:: YOUR GOAL ::
Send back every record word for word, with nothing missing.

***

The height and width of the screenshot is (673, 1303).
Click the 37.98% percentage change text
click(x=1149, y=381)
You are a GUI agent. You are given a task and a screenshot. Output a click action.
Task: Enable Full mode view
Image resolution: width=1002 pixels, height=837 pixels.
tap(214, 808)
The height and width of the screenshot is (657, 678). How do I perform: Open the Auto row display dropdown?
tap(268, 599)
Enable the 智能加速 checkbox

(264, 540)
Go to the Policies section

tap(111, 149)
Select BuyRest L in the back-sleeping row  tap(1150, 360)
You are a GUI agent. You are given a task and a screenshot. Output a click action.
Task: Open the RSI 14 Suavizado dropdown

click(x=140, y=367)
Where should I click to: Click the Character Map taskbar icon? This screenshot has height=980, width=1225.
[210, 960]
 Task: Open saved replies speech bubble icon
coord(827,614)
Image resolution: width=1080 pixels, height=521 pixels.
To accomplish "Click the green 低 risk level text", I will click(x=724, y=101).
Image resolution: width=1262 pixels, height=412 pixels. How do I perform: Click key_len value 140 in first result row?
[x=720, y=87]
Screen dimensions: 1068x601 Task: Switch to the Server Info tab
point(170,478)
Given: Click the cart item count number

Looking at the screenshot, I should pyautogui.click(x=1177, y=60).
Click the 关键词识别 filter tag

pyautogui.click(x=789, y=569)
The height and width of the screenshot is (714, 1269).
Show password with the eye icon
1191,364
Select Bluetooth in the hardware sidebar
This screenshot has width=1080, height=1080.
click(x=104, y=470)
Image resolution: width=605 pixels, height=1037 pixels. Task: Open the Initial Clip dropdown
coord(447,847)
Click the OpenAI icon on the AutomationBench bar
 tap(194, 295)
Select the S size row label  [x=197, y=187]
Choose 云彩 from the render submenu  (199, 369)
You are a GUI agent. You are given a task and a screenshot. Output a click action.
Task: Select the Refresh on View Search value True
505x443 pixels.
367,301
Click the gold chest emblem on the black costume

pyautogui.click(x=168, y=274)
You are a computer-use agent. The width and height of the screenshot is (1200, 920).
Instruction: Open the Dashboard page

***

:: SOLUTION TO THE EXERCISE ::
The height and width of the screenshot is (673, 1303).
Click the 37.98% percentage change text
click(x=1149, y=381)
You are a GUI agent. You are given a task and a screenshot. Output a click action.
Task: Enable Full mode view
Image resolution: width=1002 pixels, height=837 pixels.
tap(214, 808)
The height and width of the screenshot is (657, 678). How do I perform: Open the Auto row display dropdown?
tap(268, 599)
Enable the 智能加速 checkbox

(264, 540)
Go to the Policies section

tap(111, 149)
Select BuyRest L in the back-sleeping row  tap(1150, 360)
You are a GUI agent. You are given a task and a screenshot. Output a click action.
Task: Open the RSI 14 Suavizado dropdown

click(x=140, y=367)
Where should I click to: Click the Character Map taskbar icon? This screenshot has height=980, width=1225.
[210, 960]
 Task: Open saved replies speech bubble icon
coord(827,614)
Image resolution: width=1080 pixels, height=521 pixels.
To accomplish "Click the green 低 risk level text", I will click(x=724, y=101).
Image resolution: width=1262 pixels, height=412 pixels. How do I perform: Click key_len value 140 in first result row?
[x=720, y=87]
Screen dimensions: 1068x601 Task: Switch to the Server Info tab
point(170,478)
Given: Click the cart item count number

Looking at the screenshot, I should pyautogui.click(x=1177, y=60).
Click the 关键词识别 filter tag

pyautogui.click(x=789, y=569)
The height and width of the screenshot is (714, 1269).
Show password with the eye icon
1191,364
Select Bluetooth in the hardware sidebar
This screenshot has width=1080, height=1080.
click(x=104, y=470)
Image resolution: width=605 pixels, height=1037 pixels. Task: Open the Initial Clip dropdown
coord(447,847)
Click the OpenAI icon on the AutomationBench bar
 tap(194, 295)
Select the S size row label  [x=197, y=187]
Choose 云彩 from the render submenu  (199, 369)
You are a GUI agent. You are given a task and a screenshot. Output a click action.
Task: Select the Refresh on View Search value True
505x443 pixels.
367,301
Click the gold chest emblem on the black costume

pyautogui.click(x=168, y=274)
You are a computer-use agent. The width and height of the screenshot is (1200, 920).
Instruction: Open the Dashboard page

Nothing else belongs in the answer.